Jack shrugged. “Hey, when my dad died one of my sisters and I opened a bottle of champagne to celebrate. I know how _that_ sounds.” 

Nathan smiled, then said, with more melancholy than Jack had thought him capable of, “Need to let that 20 year old kid off the hook for the fact that some other 20 year olds were awful. Stop somehow thinking that there’s _that_ and then there’s wining and dining senators and nothing in between. Stop thinking that being taken seriously is the only thing that matters, that what other people think of me is the be all and end all.” 

Jack frowned, considering. Nathan was, to be frank, a bit of a dick, which wasn’t a natural combination with being overly concerned about those sorts of things. “It's funny, you never struck me as someone who cared what other people thought.” 

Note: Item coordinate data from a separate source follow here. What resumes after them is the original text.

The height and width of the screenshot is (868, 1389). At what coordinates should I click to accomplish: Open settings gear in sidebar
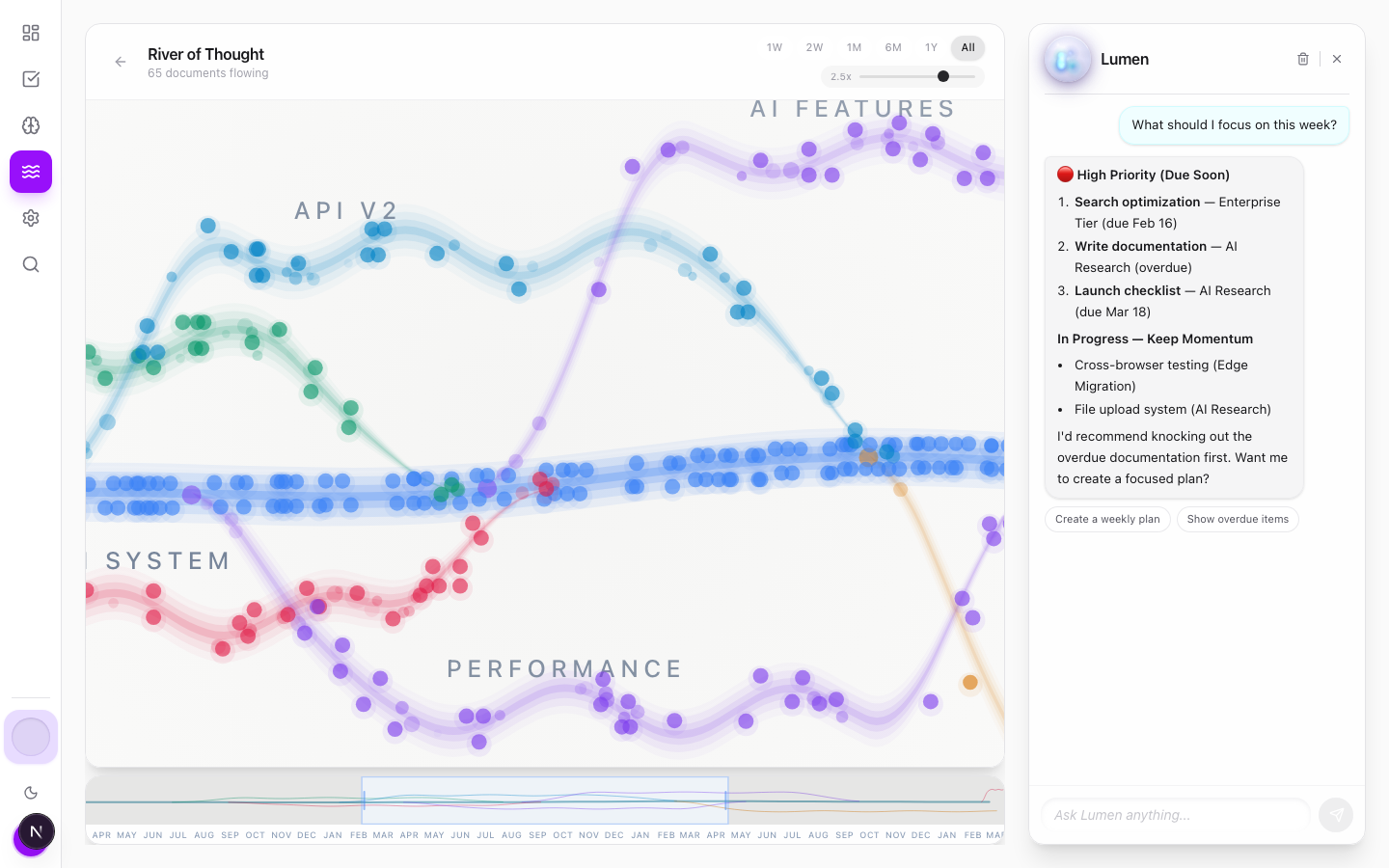(31, 218)
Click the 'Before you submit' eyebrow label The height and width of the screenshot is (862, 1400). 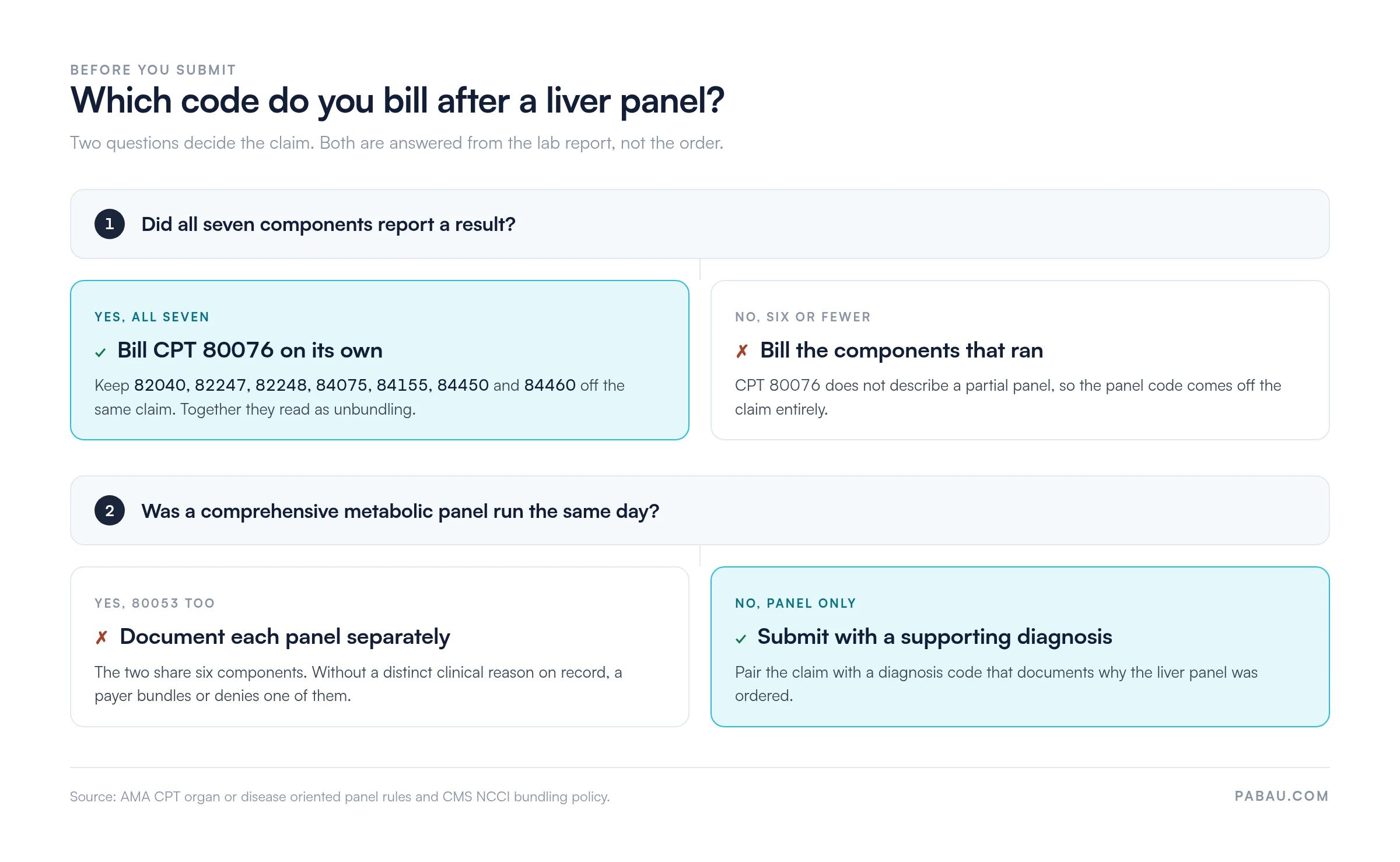153,70
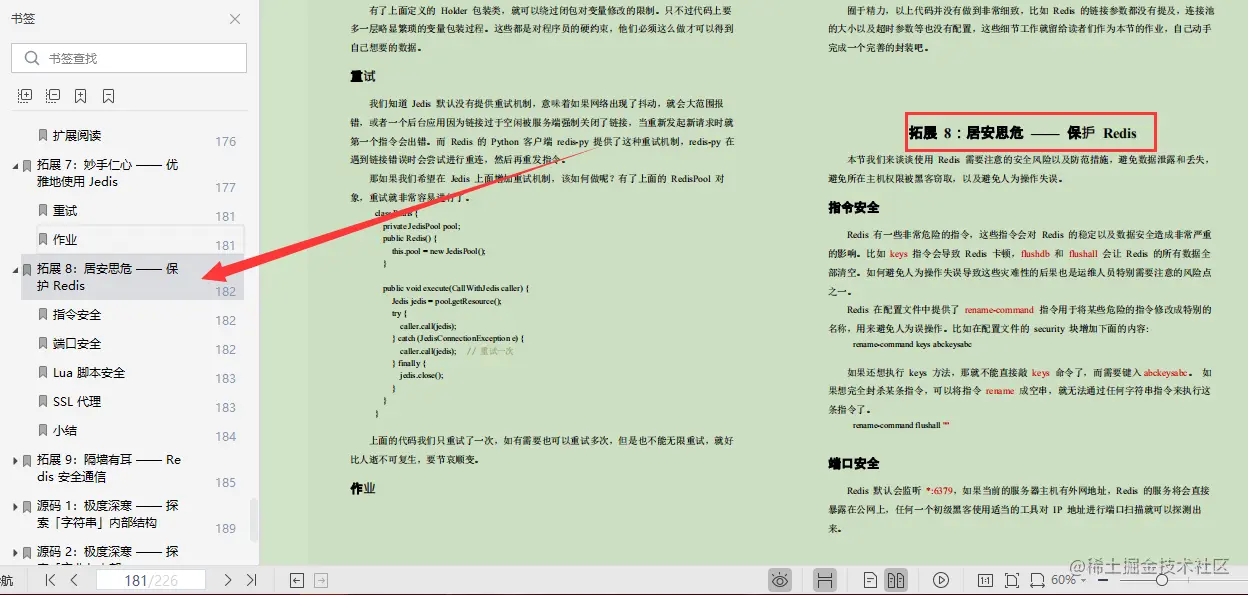Start slideshow with the play icon
This screenshot has width=1248, height=595.
tap(940, 579)
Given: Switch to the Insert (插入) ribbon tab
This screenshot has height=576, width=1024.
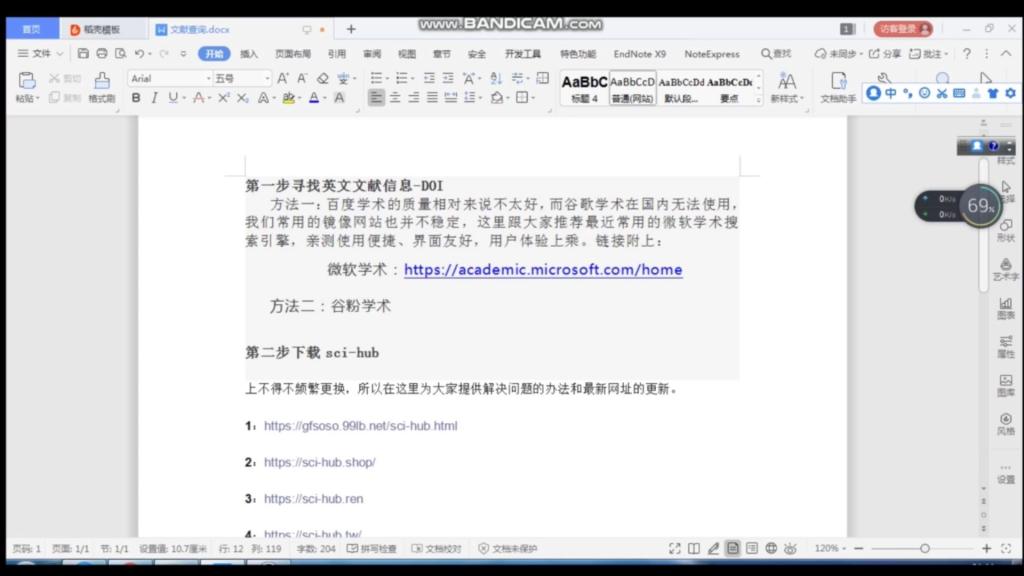Looking at the screenshot, I should (248, 54).

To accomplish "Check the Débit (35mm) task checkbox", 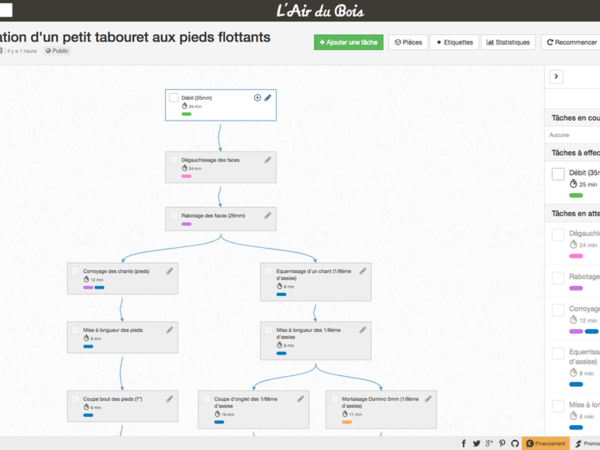I will click(174, 99).

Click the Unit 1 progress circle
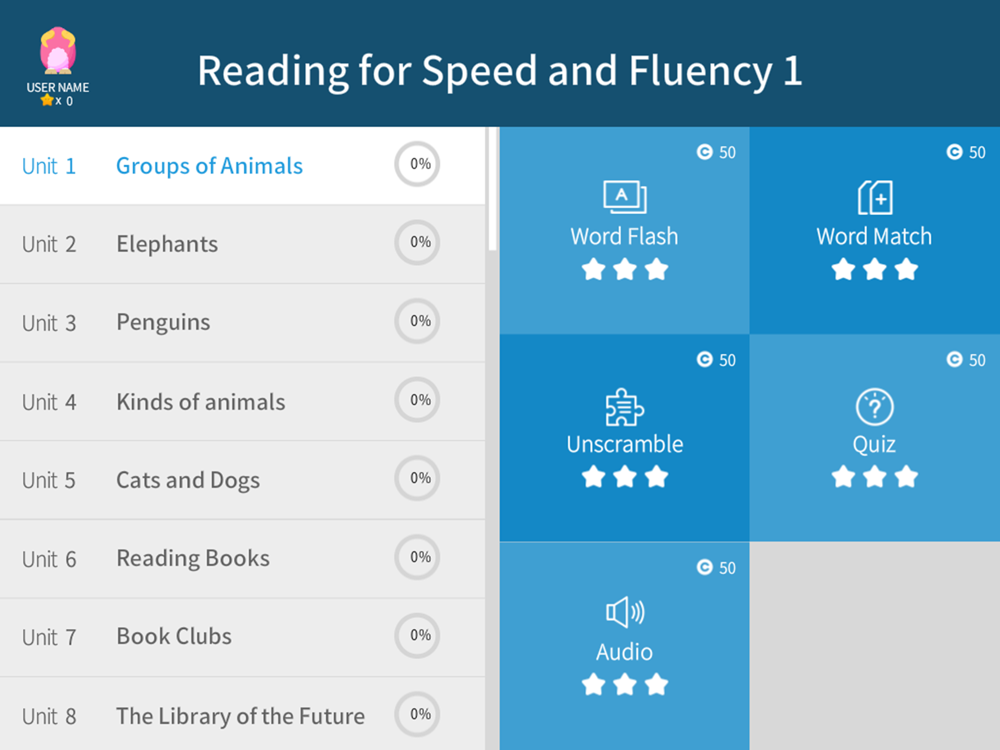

“I don't care if they think I’m a hardarse. Or a dick—”

“Well, clearly,” Jack said. 

Nathan smiled and nudged Jack playfully with his knee. “Yeah, yeah. But I cared a lot about whether people took me seriously. Way too much. I didn't want to wait until I was old enough that people took me seriously in person or over the phone and not just when they were corresponding with me.” 

Jack nodded and took a long pull from his beer. Suddenly, Nathan burst out laughing. “What?” Jack asked, baffled. 

“You a dipshit blowhard, just like your mommy.” Having paused his laughter to explain its existence, it began again as soon as he was done speaking. 

“Yeah, yeah,” Jack said. Determined to ignore the laughter, he leaned forward and smiled down at the sprites who were now lounging in the bowl of tea. “How do you put up with him?” 

One of them let out a little a squeak that he could only assume meant “good tea”. 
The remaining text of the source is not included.